WHAT IS REQUIRED
Copy the rows from the line containing "You are a computer-use agent. This" through the line containing "point(185,129)", swapping "reload page" for "refresh page" and keeping everything else the same.

PROVIDED DATA
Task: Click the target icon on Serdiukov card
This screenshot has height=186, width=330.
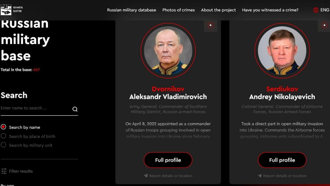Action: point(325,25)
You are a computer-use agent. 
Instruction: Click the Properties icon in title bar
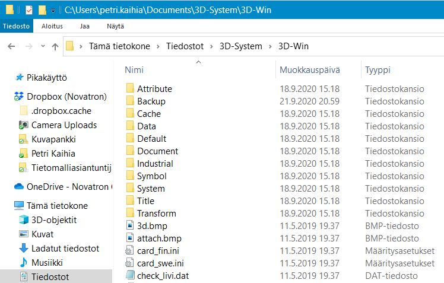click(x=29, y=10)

---

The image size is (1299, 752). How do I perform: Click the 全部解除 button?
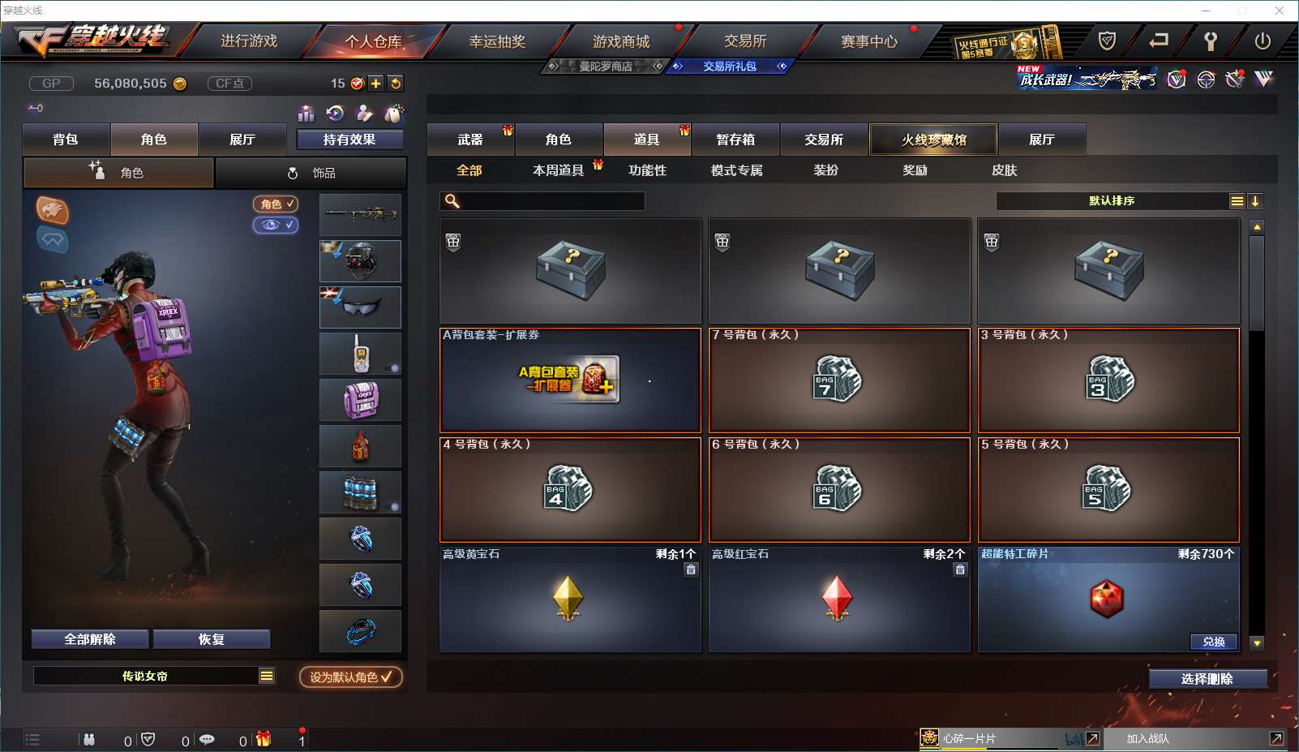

...

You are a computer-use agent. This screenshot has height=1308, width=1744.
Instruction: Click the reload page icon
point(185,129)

EXERCISE RESULT
You are a computer-use agent. This screenshot has height=1308, width=1744.
Instruction: Click the refresh page icon
point(185,129)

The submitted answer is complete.